The Christian and the Pharisee: Two Outspoken Religious Leaders Debate the Road to Heaven

In today’s “politically correct” environment, honest and respectful debate over religious differences is an increasingly endangered species. This is especially true in the long tradition of theological disputations between Jews and Christians. Nowadays formal discussion and debate is often set aside in favor of “interfaith dialogue.” Such dialogue usually focuses on areas of mutual agreement and cooperation, to the exclusion of honest engagement over areas of disagreement. In light of this trend it is gratifying to be able to commend The Christian and the Pharisee: Two outspoken religious leaders debate the road to Heaven.

In this 190-page book just released by Faithworks Publishing, well-known Christian author and minister R.T. Kendall engages Rabbi David Rosen, former Chief Rabbi of Ireland, in a discussion of the theological issues that divide Judaism and Christianity. The debate takes place in the form of 14 letters exchanged between the two leaders, beginning with a discussion about what makes a true Pharisee. A broad-ranging discussion follows as the two manage to remain irenic without soft-pedaling areas of genuine disagreement.

In light of the long and tortured history of disputations between Jewish and Christian leaders, it is rare to see such theological debate bring both heat and light to the subject matter. In the past there has been plenty of heat, but not much light shed. Genuine and interesting debate seems to require both. These authors manage to accomplish this in a surprisingly genuine, personable, respectful and refreshing manner. They engage at some length on specific Messianic prophecies in the Bible, such as Isaiah 53 and Psalm 110. They also enter into meaningful discussion over such issues as Jesus’ claim to be the Messiah, sin and atonement, the Temple, the authority of Scripture, the Oral law, the reality of heaven and hell, and the value of evangelizing each other.

In one sense I feel like I have lived my entire adult life between the pages of this book. Jewish believers in Jesus often wrestle with these issues as we relate to our own families specifically and to people of the Jewish community in general.

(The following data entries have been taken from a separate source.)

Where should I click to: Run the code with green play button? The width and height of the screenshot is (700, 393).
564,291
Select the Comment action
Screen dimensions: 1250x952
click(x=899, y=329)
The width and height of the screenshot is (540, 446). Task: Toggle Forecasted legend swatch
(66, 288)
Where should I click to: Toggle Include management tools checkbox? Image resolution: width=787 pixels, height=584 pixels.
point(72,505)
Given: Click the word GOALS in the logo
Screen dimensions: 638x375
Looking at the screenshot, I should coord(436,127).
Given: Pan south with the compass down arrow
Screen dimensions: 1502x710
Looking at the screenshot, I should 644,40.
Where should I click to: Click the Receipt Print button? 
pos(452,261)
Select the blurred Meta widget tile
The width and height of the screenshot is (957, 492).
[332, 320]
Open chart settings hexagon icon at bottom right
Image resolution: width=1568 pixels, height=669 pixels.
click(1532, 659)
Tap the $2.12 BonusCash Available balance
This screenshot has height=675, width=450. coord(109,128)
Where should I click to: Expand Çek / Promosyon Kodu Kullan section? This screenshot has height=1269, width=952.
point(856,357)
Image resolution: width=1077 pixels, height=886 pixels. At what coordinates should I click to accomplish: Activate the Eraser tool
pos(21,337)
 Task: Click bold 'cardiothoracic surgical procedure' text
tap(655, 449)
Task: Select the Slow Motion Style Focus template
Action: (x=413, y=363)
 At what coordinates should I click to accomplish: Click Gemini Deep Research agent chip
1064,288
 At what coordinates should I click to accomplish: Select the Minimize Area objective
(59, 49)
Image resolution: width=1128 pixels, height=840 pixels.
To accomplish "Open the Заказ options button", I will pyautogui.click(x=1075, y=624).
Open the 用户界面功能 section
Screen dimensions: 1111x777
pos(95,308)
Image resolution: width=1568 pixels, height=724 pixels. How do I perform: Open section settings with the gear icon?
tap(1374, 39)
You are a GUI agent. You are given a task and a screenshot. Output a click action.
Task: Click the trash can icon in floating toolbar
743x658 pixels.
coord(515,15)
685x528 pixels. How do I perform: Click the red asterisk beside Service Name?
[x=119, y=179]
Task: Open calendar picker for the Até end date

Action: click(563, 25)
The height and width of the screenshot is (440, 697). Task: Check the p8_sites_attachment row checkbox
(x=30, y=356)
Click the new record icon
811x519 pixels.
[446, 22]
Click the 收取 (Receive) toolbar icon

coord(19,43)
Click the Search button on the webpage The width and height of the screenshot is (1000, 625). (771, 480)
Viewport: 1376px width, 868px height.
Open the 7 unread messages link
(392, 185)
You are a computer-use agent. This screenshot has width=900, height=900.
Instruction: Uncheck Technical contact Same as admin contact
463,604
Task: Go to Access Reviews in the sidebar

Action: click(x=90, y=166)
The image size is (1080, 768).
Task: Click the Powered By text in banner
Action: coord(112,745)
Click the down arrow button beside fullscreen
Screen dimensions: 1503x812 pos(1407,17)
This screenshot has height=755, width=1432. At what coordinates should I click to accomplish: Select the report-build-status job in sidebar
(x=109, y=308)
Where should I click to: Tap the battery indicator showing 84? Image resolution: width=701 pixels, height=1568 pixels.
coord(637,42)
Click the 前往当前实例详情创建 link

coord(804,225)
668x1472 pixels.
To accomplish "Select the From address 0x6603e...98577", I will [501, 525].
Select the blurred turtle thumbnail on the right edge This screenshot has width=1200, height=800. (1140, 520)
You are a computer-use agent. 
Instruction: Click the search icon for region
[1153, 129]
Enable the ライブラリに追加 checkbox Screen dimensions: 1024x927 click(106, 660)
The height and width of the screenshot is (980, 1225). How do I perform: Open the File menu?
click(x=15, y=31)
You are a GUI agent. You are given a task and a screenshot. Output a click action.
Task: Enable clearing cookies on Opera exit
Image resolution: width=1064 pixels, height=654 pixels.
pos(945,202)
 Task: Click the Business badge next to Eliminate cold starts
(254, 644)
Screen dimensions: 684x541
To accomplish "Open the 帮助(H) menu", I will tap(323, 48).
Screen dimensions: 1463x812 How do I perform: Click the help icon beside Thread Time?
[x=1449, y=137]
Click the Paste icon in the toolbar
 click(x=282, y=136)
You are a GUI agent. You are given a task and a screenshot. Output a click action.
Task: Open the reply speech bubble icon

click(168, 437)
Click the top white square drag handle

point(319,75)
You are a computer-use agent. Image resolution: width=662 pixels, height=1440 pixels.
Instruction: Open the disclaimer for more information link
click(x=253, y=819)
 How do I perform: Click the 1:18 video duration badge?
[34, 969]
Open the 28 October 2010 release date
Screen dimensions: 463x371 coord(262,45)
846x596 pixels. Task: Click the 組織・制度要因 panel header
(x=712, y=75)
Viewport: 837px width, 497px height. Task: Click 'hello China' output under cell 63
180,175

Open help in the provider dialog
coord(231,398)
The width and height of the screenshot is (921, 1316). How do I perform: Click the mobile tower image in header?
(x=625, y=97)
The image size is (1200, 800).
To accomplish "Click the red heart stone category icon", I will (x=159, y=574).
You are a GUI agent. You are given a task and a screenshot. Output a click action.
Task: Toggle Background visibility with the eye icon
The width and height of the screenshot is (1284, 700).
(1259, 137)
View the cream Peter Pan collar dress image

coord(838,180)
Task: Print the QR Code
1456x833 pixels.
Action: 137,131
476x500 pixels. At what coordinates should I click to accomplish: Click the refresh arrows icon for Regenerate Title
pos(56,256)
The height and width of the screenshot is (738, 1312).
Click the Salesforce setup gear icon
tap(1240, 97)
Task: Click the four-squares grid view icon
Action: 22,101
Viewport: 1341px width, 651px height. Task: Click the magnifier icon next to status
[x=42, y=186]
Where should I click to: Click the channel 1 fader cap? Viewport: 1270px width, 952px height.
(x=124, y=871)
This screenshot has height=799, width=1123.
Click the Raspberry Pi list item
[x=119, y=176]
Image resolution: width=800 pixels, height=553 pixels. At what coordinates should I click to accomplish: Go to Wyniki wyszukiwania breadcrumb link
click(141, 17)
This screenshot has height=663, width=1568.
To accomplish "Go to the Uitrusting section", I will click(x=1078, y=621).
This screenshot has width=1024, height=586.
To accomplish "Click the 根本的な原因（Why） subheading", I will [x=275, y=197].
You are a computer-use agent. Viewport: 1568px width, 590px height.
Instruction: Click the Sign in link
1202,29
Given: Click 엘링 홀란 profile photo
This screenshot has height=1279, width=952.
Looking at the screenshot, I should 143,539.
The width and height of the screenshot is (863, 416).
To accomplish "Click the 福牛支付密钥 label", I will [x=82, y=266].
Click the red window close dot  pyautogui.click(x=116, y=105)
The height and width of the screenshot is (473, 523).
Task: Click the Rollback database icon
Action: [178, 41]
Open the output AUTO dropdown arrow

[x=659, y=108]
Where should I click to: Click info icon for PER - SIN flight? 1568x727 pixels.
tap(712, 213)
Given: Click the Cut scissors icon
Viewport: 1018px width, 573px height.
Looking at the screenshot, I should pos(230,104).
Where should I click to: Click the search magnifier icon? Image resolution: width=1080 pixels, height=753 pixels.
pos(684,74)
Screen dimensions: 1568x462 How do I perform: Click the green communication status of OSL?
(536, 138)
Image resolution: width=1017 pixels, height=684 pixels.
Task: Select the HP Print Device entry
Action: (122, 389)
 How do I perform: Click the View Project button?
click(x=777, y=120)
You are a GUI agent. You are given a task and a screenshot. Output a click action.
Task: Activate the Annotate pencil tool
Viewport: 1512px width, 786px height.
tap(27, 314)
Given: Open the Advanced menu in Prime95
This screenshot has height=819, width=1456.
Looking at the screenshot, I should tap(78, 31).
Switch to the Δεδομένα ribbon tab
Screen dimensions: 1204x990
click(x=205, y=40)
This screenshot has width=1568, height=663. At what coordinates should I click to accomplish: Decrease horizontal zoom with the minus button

The reader may decide who might be the “winner” in this lively debate. Personally I believe the real winner is the reader who is privileged to listen in on the conversation. For those of us who are committed to the value of proclaiming the gospel, the book itself is indeed a winner.

Some might be tempted to second guess some of the ways R.T. Kendall chose to engage Rabbi Rosen, but we can all be proud of his firm and loving manner. I was also gratified that he brought up the subject of Jewish believers in Jesus and sought to engage the rabbi on the legitimacy of our choice to follow Y’shua. We have witnessed many a Christian leader who, out of fear of offending, has soft-pedaled the gospel and ignored the very existence of Jewish followers of Messiah. Not Dr. Kendall, and for that we owe him a debt of gratitude.

Rabbi Rosen is both respectful and direct in addressing Dr. Kendall’s challenges to his traditional Orthodox Jewish positions. His answers demonstrate how much discussion regarding Judaism and Christianity misses the mark because of differing presuppositions. Christians and Jews are often asking and answering different questions, making genuine engagement difficult. Many Christians may be surprised to read the pluralistic, even universalistic perspective expressed by Rabbi Rosen. But inasmuch as his views are fairly representative of modern Orthodoxy, it will be quite instructive if a little disappointing to those who might have expected a more biblically-based worldview. The fact that Judaism doesn’t teach the doctrine of original sin or the deity of the Messiah seems to surprise Dr. Kendall, but to his credit he engages Rabbi Rosen on these and other issues, even when the rabbi seems intent on sidestepping them. Perhaps some Jewish readers will hear the gospel in a new way as a result.

Both Jewish and Gentile believers will learn more about Judaism and its arguments against the gospel from reading this book. For us Jewish believers, most will come away wishing we had more opportunities to engage Jewish family and friends with the gospel message like Dr. Kendall did here. Please God may it be so.